Hi all-
I was training a model using the desktop viame and the the code stopped executing with this general exception fault. I am wondering whether it would be possible to restart the model at the last good epoch, rather than running the model from the beginning.

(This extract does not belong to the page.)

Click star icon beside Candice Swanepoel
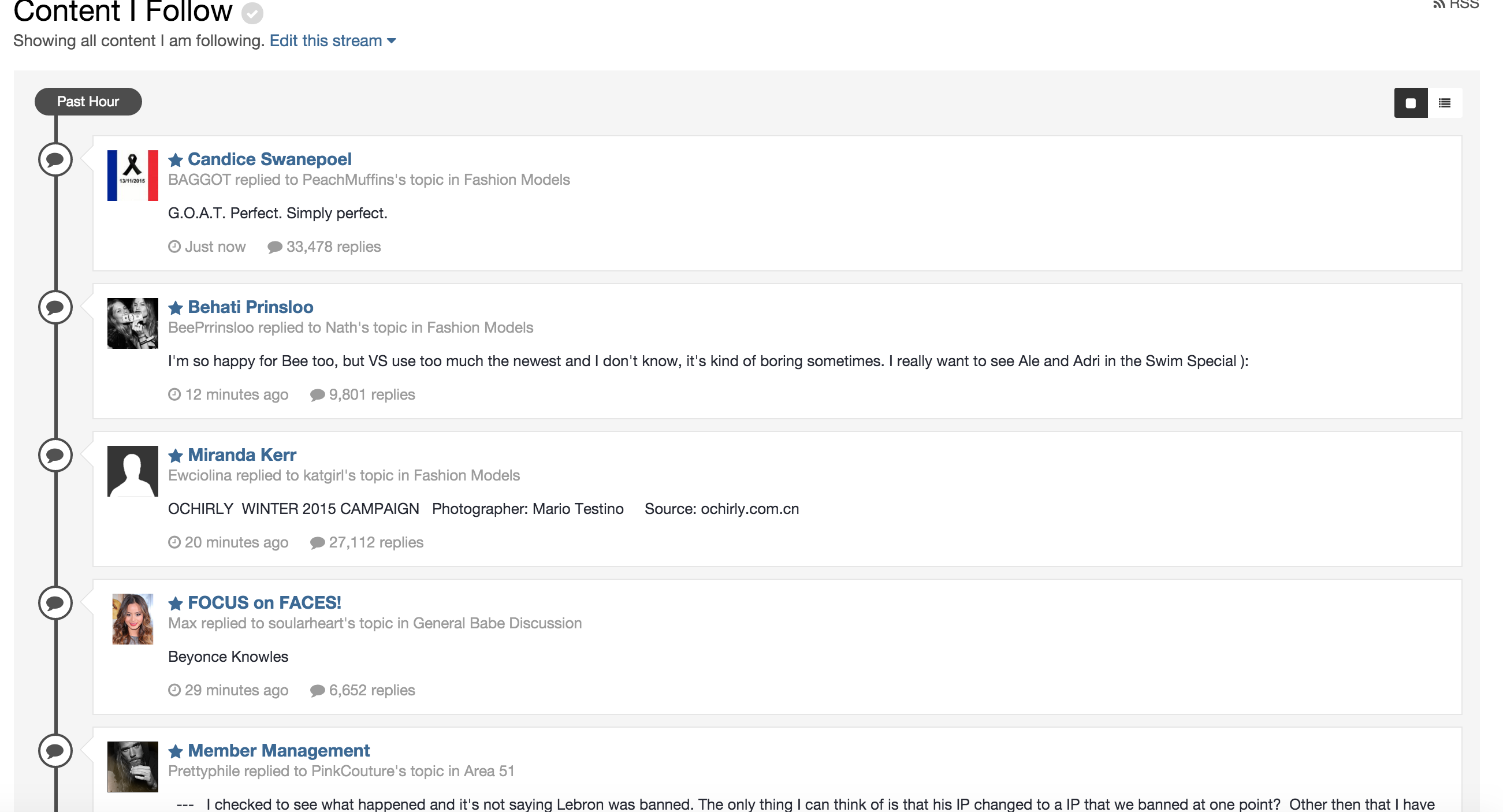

Also, if anyone knows whether this exception a common fault, and there is a fix, that would be good to know.
The computer is a lenovo/legion 32GB mem, rtx 4070, running windows 11.
INFO: general exception
harn.preferences = <FitHarnPreferences({‘keyboard_debug’: False, ‘snapshot_after_error’: True, ‘deploy_after_error’: True, ‘show_prog’: True, ‘prog_backend’: ‘progiter’, ‘ignore_inf_loss_parts’: False, ‘log_gradients’: False, ‘use_tensorboard’: True, ‘eager_dump_tensorboard’: True, ‘dump_tensorboard’: True, ‘tensorboard_groups’: [‘loss’], ‘export_modules’: [‘bioharn’], ‘export_on_init’: True, ‘large_loss’: 1000, ‘num_keep’: 10, ‘keep_freq’: 5, ‘timeout’: 1209600, ‘auto_prepare_batch’: False, ‘verbose’: 1, ‘log_resources’: True, ‘use_tqdm’: None, ‘colored’: True, ‘allow_unicode’: False}) at 0x21205e78070>
INFO: Attempting to checkpoint before crashing
INFO: Saving EXPLICIT snapshot to deep_training\fit\runs\viame-netharn-detector\hesvuwxi\explicit_checkpoints_epoch_00000036_2026-03-09T071653-5.pt
Traceback (most recent call last):
File “C:\Program Files\VIAME\lib\python3.10\site-packages\viame\pytorch\netharn\fit_harn.py”, line 1594, in run
harn._run_tagged_epochs(
File “C:\Program Files\VIAME\lib\python3.10\site-packages\viame\pytorch\netharn\fit_harn.py”, line 1822, in _run_tagged_epochs
harn._run_epoch(train_loader, tag=‘train’, learn=True)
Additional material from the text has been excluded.